Bu yazıyı aslında çok uzun zamandır yazıyorum. İlk kez bianet'te Rojda Duygu Yeşilgöz'ün "Stajımı bianet'te yaptım, Mutluyum" başlıklı yazısını okuduğumda "Acaba bir gün ben de böyle bir staj yazısı yazar mıyım?" cümlesi aklımdan geçtiğinden beri parça parça bir şeyler eklendi bu yazıya.
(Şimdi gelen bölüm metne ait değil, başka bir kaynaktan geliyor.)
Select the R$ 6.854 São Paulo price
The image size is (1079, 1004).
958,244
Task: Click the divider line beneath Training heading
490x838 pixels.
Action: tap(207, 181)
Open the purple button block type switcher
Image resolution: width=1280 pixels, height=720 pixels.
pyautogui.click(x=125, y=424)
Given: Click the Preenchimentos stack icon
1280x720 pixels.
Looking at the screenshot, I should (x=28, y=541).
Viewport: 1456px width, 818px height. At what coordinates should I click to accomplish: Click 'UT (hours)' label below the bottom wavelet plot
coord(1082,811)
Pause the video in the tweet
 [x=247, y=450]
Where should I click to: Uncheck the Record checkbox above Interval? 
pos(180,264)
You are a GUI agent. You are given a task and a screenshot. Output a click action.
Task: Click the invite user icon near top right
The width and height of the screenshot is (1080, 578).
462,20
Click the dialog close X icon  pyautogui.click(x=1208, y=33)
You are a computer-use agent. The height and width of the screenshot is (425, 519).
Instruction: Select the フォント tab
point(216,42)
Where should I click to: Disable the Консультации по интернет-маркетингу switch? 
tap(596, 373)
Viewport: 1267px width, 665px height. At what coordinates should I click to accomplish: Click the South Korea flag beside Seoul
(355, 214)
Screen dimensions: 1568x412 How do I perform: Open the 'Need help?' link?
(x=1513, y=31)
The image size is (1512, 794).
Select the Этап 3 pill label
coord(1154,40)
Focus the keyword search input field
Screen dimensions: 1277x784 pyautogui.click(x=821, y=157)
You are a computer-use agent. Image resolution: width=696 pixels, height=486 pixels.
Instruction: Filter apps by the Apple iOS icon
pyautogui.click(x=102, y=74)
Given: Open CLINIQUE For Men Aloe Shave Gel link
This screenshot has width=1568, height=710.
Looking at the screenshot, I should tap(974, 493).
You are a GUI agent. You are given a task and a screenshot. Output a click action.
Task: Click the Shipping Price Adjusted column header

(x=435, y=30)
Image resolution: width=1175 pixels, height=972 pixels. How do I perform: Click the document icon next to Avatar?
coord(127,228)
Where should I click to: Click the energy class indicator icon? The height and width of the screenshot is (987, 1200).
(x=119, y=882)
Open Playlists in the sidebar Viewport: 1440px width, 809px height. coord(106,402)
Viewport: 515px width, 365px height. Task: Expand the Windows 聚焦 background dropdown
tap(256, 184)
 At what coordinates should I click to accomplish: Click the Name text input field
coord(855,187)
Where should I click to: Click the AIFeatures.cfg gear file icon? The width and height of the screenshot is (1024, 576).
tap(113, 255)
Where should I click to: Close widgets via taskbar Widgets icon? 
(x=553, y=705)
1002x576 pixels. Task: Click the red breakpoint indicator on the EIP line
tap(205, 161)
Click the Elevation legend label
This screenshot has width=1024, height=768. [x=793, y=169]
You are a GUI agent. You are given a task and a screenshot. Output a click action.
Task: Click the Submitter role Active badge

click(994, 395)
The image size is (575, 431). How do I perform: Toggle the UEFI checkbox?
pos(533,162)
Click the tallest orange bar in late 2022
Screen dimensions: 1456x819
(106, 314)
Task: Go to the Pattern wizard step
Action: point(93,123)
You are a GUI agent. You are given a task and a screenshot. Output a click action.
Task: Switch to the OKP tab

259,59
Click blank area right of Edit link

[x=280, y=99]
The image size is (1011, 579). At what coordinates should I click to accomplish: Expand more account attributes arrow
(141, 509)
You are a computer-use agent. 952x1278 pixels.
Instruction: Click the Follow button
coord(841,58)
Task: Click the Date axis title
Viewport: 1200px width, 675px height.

Neden bilmem, hiç tanımadığım bir insanın yazısında nasıl bir samimiyet buldum da kendi dertlerime dair uzun bir e-posta atmaya karar verdim. Sonrasında gelişen sürece bakınca o samimiyet konusunda haksız olmadığımı da gördüm. Rojda'nın bana yanıt vermesi ve sonrasındaki yazışmalarımız sonucunda yaz için stajyer kapasitelerinin dolu olduğunu öğrendim.
bianet'le ilgili hayallerimi başka bir bahara ertelediğim için, hiç beklemediğim bir zamanda Haluk Kalafat'tan Eylül ayı için bir kişilik boşluklarının olduğunu söylediği bir e-posta aldığımda sevinmem de daha fazla oldu haliyle.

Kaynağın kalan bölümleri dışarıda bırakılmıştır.